**EXERCISE:**
Return an exact copy of the lines from the one holding "Task: Click the" to the end of the data, including both the starting and final lines. Leave the pictures out.

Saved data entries
=== Begin Enclosure ===
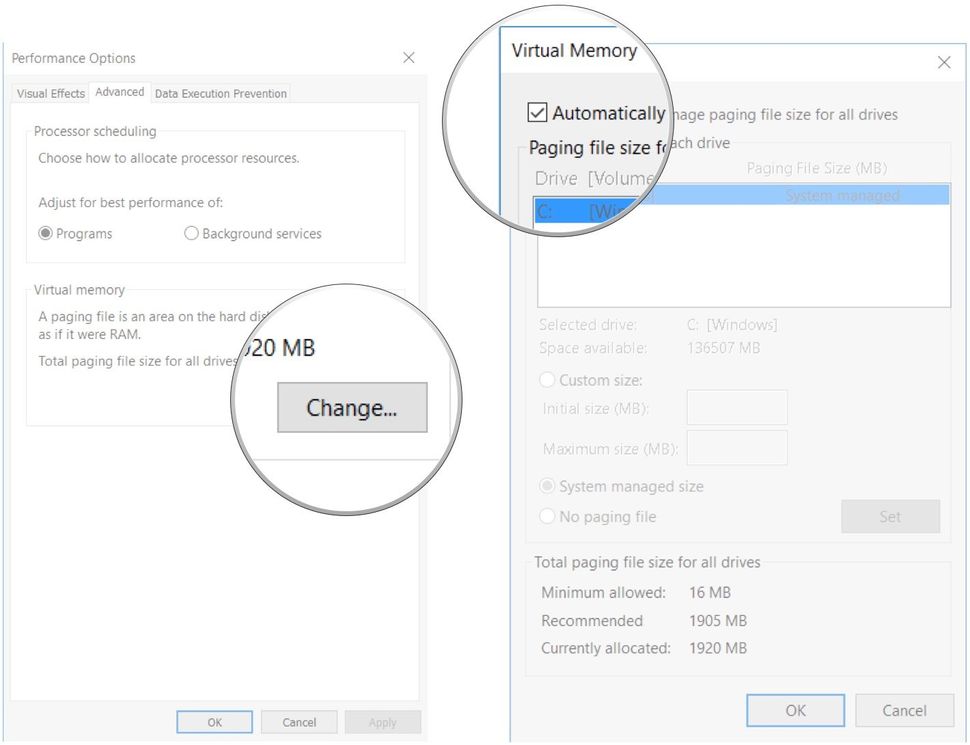Enable the Custom size option

[548, 380]
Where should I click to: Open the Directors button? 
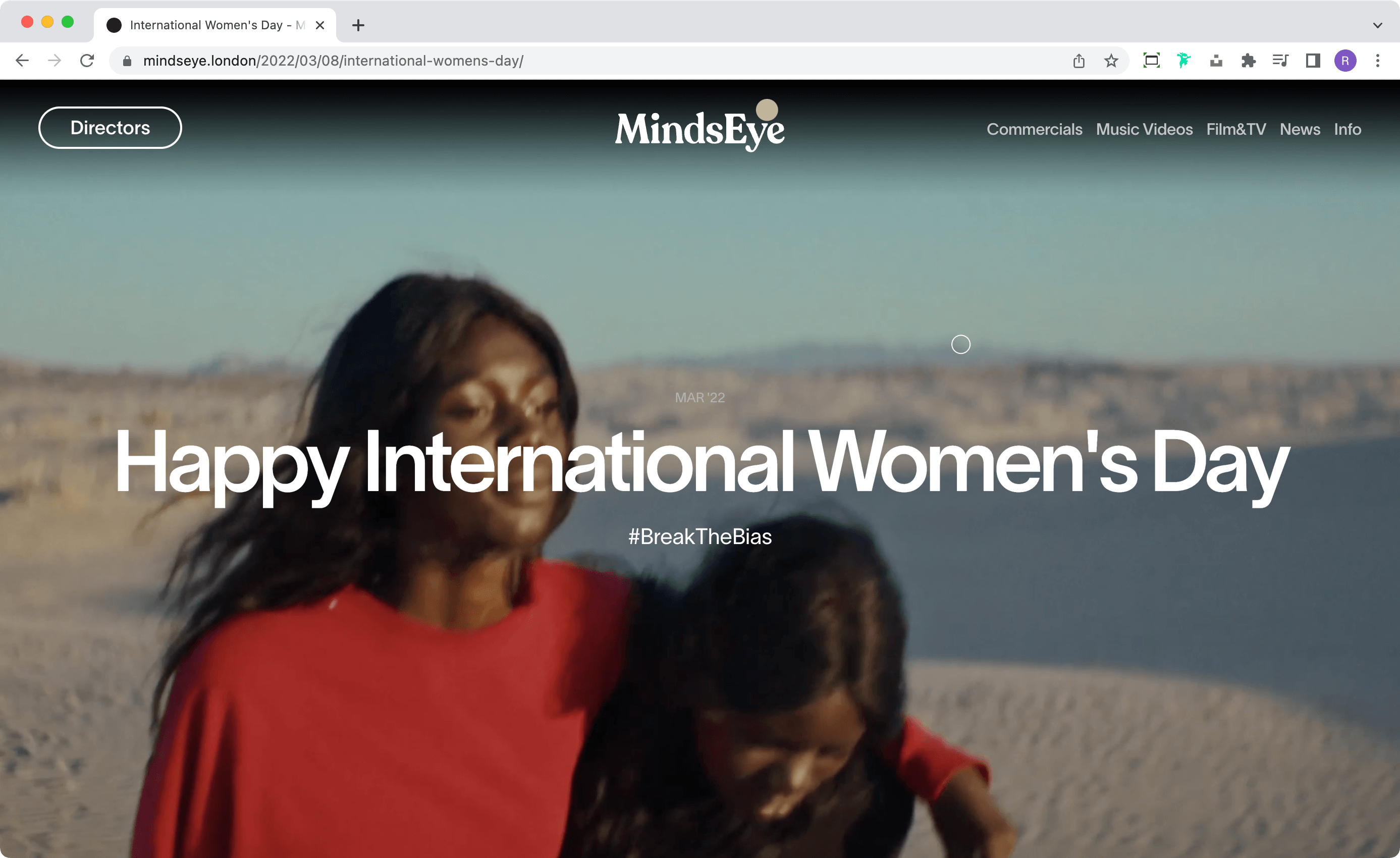(110, 128)
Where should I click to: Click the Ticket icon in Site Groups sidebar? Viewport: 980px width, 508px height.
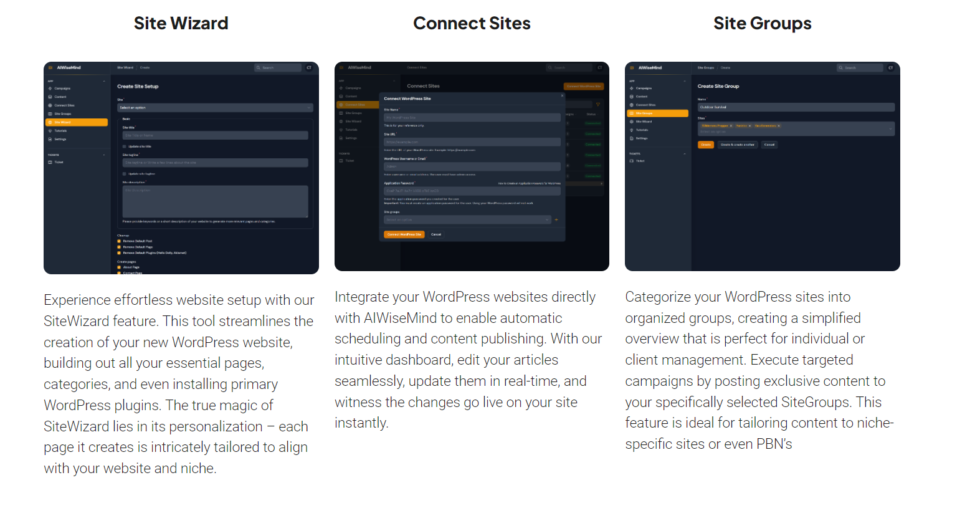tap(632, 161)
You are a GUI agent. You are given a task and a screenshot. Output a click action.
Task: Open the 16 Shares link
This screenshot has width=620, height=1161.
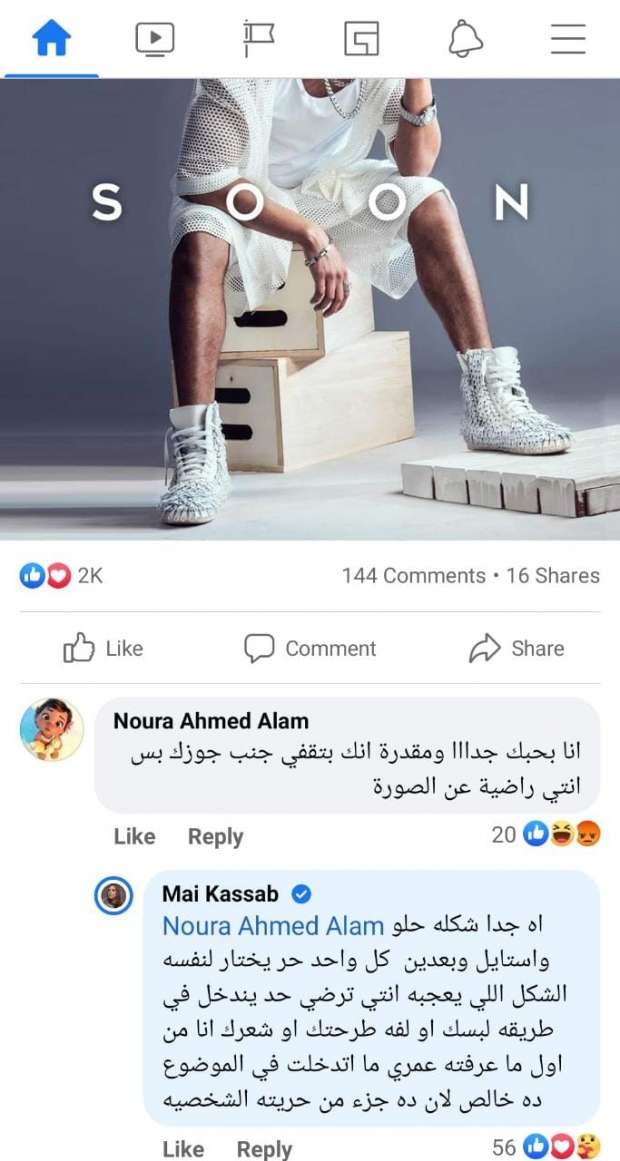click(553, 576)
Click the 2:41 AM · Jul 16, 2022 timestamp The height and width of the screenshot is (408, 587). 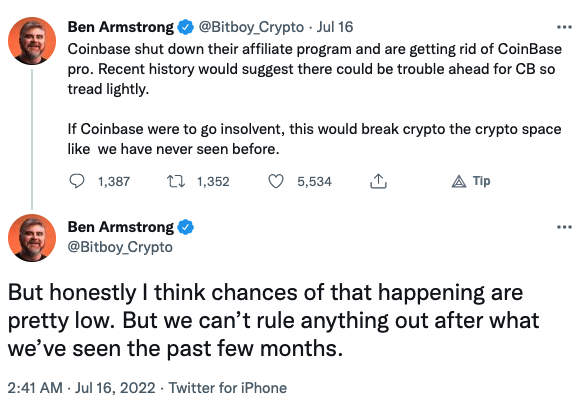81,388
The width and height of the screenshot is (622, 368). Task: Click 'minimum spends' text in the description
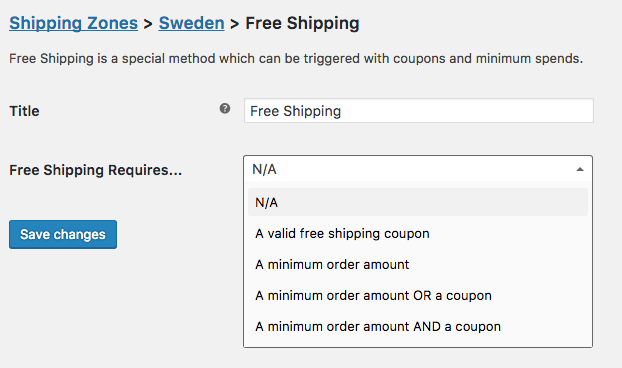tap(529, 59)
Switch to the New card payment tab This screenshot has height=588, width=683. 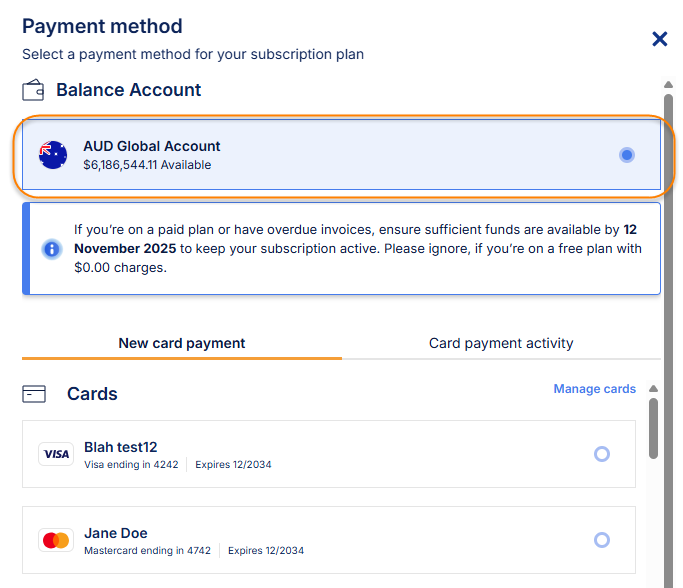tap(182, 343)
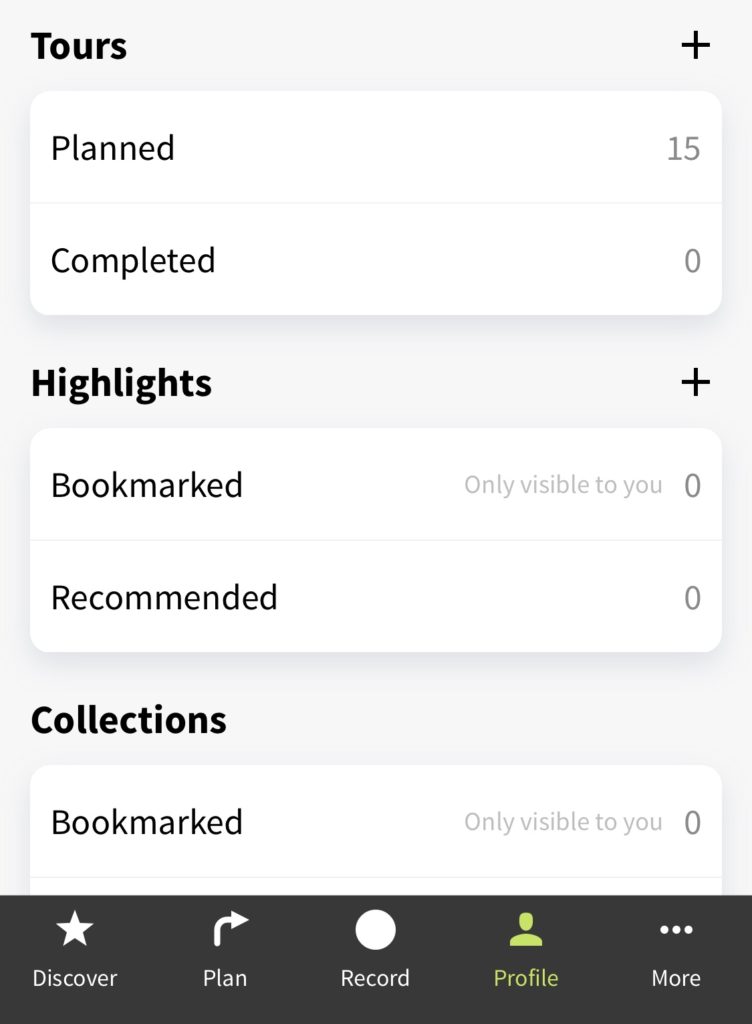Tap the plus icon beside Highlights
752x1024 pixels.
tap(695, 382)
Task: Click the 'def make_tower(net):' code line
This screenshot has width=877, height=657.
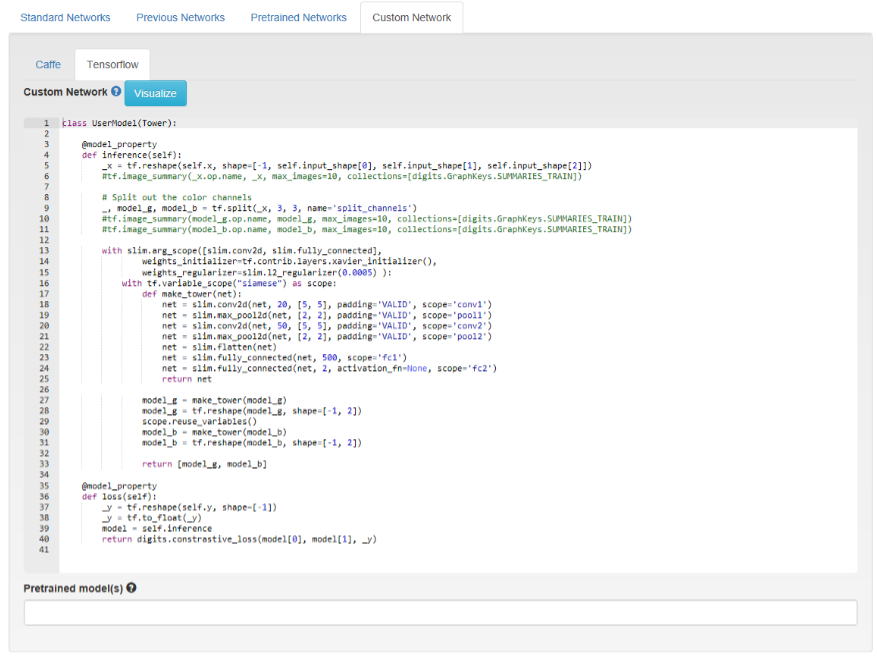Action: click(x=190, y=294)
=== End Enclosure ===
**RESULT:**
Task: Click the 'def make_tower(net):' code line
This screenshot has width=877, height=657.
Action: click(x=190, y=294)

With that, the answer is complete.